Conditioning phase influent E. coli concentrations within each experimental condition were found to be non-normally distributed (Shapiro-Wilk test, p > 0.05). No significant differences were found between E. coli influent concentrations for each experimental condition (Wilcoxon rank-sum test, p > 0.05) which is consistent with the experimental method which involved applying the same influent (from a large tank) to each biofilter.

Concentrations of E. coli in conditioning phase biofilter effluent, regardless of experimental configuration, ranged from below the LLOQ (5 MPN/100mL; ~1% of samples) to greater than the ULOQ (28,527 MPN/100 mL; ~1% of samples). Samples with effluent E. coli concentrations outside the limits of quantification were omitted from subsequent analyses.
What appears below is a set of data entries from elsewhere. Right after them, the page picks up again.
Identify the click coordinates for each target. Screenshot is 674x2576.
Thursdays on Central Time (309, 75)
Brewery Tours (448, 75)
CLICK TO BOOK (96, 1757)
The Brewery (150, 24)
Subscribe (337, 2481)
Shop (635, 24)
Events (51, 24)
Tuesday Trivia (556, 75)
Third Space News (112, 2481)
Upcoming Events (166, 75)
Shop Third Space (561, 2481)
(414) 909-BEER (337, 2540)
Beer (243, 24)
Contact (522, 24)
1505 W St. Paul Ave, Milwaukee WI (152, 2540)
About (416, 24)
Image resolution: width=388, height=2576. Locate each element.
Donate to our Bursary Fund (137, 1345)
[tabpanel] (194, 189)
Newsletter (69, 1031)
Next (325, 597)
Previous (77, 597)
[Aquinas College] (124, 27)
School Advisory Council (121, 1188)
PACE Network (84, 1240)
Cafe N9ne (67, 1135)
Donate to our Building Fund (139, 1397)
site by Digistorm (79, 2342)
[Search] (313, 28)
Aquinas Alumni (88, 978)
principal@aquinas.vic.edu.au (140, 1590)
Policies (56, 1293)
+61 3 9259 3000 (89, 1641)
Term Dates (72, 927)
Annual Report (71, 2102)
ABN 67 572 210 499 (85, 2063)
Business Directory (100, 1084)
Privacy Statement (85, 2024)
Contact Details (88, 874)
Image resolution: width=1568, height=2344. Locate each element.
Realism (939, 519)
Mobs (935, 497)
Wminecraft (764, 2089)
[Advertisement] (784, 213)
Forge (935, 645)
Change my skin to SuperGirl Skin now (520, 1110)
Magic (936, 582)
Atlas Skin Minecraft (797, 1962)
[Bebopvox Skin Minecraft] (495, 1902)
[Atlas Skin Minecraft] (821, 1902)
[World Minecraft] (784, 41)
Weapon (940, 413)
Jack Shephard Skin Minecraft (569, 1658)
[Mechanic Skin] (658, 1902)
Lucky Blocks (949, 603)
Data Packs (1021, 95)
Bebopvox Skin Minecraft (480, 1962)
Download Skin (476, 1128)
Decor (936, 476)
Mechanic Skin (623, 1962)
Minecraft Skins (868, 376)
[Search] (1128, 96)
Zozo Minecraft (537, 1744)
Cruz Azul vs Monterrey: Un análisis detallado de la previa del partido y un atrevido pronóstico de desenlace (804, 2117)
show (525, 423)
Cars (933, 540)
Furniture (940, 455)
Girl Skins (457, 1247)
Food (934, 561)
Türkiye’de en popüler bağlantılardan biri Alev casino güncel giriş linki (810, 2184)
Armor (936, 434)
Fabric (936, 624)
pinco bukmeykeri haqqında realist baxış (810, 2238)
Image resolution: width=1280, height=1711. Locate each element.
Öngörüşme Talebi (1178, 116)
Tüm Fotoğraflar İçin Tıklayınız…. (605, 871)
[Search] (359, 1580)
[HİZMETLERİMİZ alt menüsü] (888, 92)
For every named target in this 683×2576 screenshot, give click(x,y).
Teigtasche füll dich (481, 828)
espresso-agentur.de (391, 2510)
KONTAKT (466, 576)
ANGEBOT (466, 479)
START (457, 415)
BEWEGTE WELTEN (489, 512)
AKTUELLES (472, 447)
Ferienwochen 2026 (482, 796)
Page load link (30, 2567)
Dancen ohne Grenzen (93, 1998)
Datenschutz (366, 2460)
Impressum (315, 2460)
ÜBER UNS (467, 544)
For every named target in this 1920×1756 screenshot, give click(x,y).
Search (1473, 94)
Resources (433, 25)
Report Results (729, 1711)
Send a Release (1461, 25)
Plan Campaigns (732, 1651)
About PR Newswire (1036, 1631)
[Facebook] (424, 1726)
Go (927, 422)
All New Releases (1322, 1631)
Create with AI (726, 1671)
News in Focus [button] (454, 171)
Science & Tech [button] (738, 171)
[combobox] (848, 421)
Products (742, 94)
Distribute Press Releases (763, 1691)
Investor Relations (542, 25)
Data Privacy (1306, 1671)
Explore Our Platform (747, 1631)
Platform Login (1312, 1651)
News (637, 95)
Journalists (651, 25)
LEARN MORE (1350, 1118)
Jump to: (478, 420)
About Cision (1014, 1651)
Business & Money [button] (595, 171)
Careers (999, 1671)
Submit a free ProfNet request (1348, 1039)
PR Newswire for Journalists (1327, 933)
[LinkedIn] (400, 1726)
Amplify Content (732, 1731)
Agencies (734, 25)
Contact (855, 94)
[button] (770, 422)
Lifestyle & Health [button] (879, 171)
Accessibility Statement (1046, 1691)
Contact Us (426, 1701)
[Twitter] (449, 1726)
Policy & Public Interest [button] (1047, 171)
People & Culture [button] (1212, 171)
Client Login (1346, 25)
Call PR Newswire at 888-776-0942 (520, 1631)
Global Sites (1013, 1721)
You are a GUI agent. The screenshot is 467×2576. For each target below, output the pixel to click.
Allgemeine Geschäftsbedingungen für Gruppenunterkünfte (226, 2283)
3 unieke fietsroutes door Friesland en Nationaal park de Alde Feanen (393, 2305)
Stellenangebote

The geometric mean effluent E. coli concentration across all experimental configurations was 275 MPN/100 mL. Geometric mean effluent E. coli concentrations for each experimental configuration are reported in S2 Table in the Supplementary Information.

Log removal values for E. coli during the conditioning phase ranged from -0.78 to 2.41 across all biofilters and all time points (Fig 4). In approximately 94% of sampling events, influent E. coli concentrations exceeded effluent concentrations, indicating that biofilters largely removed E. coli from influent stormwater. In the most extreme leaching cases (log removal < -0.2), we observed that influent E. coli concentration in the preceding conditioning event was elevated (~95th percentile of influent E. coli concentrations) while influent E. coli concentration during the leaching event was relatively low (~30th percentile of influent E. coli concentrations).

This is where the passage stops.